Pour conjurer ce que Renaud Dély qualifie de « trahisons » de la part de la gauche, rien de mieux que de ne pas sombrer également dans le pessimisme et d’imaginer que ceux qui refusent la fuite en avant identitaire, l’abandon du peuple et le catastrophisme comme programme finiront par reprendre le dessus afin que la gauche opère, selon son expression, son « indispensable résurrection ».
Renaud Dély, Anatomie d’une trahison. La gauche contre le progrès, Paris : L’Observatoire, 2022, 192 p.
À relire : La Gauche contre les Lumières ? de Stéphanie Roza, lu par P. Foussier.
Notes
1 – [NdE] Concept emprunté à Laurent Bouvet L’Insécurité culturelle, Paris, Fayard, 2015.
2 – [NdE] Voir à ce sujet le livre de Nedjib Sidi Moussa La Fabrique du Musulman. Essai sur la confessionnalisation et la racialisation de la question sociale, Paris : Libertalia, 2017. Recension dans Mezetulle.
Merci pour cette riche lecture.
Mais peut-on encore rêver d’une « résurrection » ?
Bravo et merci à Philippe Foussier !
Magnifique présentation de l’ouvrage salutaire de Renaud Dély.
On attendait l’un et l’autre et tout cela fait du bien par les tristes temps qui courent qui voient la gauche en effet, à de trop rares exceptions près, ne plus être guère capable que de se vautrer dans toutes les trahisons qui passent…
J’adhère à l’analyse de Renaud Dély, mais je veux ajouter ceci.
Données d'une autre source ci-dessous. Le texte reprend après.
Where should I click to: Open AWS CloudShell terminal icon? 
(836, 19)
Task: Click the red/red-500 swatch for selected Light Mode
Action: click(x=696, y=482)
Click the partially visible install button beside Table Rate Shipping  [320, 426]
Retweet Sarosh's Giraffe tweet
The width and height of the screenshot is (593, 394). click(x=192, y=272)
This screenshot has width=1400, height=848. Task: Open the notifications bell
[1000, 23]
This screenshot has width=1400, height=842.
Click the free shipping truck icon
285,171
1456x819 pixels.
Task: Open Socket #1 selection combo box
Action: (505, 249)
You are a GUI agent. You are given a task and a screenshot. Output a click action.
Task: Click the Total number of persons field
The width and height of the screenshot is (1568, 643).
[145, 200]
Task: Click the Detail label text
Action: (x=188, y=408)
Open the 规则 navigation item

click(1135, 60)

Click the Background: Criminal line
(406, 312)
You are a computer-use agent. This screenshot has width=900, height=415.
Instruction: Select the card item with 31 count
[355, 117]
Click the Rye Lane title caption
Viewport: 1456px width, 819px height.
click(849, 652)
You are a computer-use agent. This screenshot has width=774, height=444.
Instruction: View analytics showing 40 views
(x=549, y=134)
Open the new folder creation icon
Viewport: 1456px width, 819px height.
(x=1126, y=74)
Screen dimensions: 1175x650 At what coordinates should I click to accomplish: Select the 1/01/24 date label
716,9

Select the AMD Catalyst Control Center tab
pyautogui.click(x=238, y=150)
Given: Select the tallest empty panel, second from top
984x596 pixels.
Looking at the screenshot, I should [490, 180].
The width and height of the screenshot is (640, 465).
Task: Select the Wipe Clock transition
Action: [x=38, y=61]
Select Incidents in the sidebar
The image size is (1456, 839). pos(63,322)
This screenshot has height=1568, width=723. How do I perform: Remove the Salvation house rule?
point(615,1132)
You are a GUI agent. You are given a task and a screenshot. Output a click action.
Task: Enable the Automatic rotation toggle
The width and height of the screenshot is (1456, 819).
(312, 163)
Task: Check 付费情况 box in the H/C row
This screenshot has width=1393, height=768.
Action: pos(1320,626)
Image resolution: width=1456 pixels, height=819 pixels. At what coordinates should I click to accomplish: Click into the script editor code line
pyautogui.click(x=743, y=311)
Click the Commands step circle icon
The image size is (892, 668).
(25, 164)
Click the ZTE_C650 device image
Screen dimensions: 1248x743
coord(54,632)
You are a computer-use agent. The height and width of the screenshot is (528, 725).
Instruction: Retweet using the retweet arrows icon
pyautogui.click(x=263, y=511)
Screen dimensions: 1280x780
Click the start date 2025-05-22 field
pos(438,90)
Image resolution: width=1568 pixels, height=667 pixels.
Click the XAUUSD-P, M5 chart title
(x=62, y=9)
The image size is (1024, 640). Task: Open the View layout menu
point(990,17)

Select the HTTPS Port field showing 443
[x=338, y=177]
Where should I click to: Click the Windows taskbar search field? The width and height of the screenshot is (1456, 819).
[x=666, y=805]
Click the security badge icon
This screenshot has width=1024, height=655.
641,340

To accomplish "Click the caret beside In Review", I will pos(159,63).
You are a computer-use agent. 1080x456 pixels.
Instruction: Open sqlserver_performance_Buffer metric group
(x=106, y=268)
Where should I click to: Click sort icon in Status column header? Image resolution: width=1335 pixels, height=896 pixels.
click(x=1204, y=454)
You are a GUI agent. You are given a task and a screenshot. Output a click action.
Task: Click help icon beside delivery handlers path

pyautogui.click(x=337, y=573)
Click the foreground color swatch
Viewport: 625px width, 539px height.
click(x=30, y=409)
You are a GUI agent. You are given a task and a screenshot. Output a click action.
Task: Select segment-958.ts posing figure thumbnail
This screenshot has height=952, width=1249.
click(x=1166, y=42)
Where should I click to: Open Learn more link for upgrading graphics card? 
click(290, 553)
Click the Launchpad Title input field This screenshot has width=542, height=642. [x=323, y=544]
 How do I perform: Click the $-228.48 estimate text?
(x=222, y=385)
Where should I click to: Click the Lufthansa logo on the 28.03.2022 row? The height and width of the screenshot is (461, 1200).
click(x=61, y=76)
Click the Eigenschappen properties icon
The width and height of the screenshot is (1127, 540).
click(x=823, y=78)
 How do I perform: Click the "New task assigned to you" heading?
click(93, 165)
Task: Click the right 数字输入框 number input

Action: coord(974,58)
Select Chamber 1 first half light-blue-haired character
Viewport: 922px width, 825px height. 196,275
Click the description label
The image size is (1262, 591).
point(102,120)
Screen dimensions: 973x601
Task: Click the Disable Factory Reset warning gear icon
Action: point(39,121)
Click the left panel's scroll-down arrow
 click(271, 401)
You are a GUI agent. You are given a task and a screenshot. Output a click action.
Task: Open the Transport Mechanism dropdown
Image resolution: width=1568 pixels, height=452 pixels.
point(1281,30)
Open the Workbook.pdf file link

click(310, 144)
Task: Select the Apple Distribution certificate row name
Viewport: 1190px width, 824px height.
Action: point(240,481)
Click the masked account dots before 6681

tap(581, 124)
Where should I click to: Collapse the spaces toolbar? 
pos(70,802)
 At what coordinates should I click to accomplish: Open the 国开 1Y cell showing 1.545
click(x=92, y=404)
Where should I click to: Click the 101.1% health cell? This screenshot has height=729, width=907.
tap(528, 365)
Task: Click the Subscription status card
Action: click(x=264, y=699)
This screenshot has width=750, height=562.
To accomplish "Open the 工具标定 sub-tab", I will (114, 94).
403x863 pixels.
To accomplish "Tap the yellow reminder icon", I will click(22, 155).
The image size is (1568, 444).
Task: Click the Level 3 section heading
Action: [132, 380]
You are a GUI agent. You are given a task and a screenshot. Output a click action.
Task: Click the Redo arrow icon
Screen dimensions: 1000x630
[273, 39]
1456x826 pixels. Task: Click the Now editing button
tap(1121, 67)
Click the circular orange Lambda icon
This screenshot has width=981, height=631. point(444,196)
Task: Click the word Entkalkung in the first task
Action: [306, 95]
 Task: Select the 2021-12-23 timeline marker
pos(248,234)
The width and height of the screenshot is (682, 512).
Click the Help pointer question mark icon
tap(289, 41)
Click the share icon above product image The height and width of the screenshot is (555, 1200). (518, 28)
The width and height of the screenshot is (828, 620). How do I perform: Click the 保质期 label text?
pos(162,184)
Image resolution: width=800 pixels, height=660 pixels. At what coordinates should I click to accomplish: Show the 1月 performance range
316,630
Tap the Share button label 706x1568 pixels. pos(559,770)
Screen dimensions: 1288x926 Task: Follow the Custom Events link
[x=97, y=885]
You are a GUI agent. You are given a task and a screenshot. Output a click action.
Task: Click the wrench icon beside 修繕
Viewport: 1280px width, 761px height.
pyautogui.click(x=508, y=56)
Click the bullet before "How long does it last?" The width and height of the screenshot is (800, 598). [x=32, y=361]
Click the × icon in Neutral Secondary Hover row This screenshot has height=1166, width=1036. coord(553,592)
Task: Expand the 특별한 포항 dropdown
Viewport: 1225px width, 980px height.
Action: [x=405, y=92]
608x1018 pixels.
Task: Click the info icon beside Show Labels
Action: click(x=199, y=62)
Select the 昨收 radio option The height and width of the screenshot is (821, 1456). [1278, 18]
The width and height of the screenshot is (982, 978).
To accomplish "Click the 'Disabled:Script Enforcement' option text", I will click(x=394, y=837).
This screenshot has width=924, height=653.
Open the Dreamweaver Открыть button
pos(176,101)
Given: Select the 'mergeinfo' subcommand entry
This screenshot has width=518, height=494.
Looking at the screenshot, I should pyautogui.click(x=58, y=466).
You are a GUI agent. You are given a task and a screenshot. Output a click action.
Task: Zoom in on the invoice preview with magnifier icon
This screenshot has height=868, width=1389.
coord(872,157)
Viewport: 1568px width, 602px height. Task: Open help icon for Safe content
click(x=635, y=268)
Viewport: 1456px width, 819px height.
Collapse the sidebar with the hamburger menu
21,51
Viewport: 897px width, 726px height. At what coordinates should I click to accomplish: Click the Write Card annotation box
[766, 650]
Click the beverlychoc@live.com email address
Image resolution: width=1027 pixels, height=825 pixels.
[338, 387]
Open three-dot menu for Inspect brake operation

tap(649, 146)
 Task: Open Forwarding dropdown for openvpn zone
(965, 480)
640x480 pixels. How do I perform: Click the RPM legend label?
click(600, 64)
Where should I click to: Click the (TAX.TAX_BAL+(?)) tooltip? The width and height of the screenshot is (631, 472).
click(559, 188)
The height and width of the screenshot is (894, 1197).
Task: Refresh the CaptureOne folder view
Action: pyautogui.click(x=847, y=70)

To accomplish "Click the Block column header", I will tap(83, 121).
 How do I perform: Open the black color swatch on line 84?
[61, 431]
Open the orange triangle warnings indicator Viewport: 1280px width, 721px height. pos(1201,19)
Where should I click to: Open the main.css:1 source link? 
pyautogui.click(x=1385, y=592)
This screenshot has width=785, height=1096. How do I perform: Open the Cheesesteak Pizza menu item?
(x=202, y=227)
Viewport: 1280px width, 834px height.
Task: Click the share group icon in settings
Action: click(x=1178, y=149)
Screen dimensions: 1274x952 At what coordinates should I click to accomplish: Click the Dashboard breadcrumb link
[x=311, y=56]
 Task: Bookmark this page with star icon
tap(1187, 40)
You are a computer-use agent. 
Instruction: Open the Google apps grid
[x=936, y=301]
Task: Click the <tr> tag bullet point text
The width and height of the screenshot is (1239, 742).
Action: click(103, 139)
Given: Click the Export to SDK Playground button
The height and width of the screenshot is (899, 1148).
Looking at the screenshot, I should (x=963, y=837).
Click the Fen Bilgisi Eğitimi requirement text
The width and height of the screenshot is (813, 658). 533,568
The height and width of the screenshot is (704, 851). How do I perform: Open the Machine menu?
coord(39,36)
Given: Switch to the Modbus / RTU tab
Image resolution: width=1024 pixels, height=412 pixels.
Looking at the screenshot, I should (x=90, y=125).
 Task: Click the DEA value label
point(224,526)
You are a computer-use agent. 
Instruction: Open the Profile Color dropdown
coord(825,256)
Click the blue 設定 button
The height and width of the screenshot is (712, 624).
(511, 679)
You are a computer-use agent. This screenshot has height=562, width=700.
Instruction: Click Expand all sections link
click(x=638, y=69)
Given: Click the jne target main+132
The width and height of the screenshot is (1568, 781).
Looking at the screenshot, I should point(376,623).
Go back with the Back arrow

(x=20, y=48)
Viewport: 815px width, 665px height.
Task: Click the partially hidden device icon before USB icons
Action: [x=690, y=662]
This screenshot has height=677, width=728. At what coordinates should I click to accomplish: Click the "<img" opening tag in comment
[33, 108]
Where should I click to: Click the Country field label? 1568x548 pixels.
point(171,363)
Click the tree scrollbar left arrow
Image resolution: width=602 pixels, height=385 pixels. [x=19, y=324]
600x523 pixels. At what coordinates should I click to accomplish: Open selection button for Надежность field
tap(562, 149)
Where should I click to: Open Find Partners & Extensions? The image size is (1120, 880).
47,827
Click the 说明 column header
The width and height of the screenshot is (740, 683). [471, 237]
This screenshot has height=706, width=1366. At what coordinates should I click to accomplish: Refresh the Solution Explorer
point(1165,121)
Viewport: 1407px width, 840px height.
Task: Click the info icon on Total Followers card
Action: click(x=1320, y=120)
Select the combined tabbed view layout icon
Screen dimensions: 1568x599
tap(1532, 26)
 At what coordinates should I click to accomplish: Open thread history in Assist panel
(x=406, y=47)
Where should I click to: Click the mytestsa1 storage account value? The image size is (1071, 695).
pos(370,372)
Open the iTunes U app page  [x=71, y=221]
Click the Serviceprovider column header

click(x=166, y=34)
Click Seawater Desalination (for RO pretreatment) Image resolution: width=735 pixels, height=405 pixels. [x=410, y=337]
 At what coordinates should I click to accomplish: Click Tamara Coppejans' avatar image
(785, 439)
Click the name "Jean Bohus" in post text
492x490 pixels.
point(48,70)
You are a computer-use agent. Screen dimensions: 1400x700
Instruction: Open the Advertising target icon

Le simple fait que ce livre, cet article, ces commentaires soient publiés signent le fait que la gauche au sens moral et historique existe toujours, même si hélas les « courants » qui prédominent, où tout au moins qui font parler d’eux, ne sont pas ceux qu’on souhaite… Il en est de la politique comme des vagues, elles vont et viennent, mais ne sont pas toutes scélérates. Cette gauche qu’on appelle de nos vœux est à l’état de spore, mais ressuscitera sous l’impulsion d’un leader qui aura le charisme de faire valoir les idées humanistes universelles que nous cultivons. Non pas qu’elle doit être messianique ! mais, hélas également, nous ne sommes pas tous leader d’opinion… Il nous revient de rester vigilant.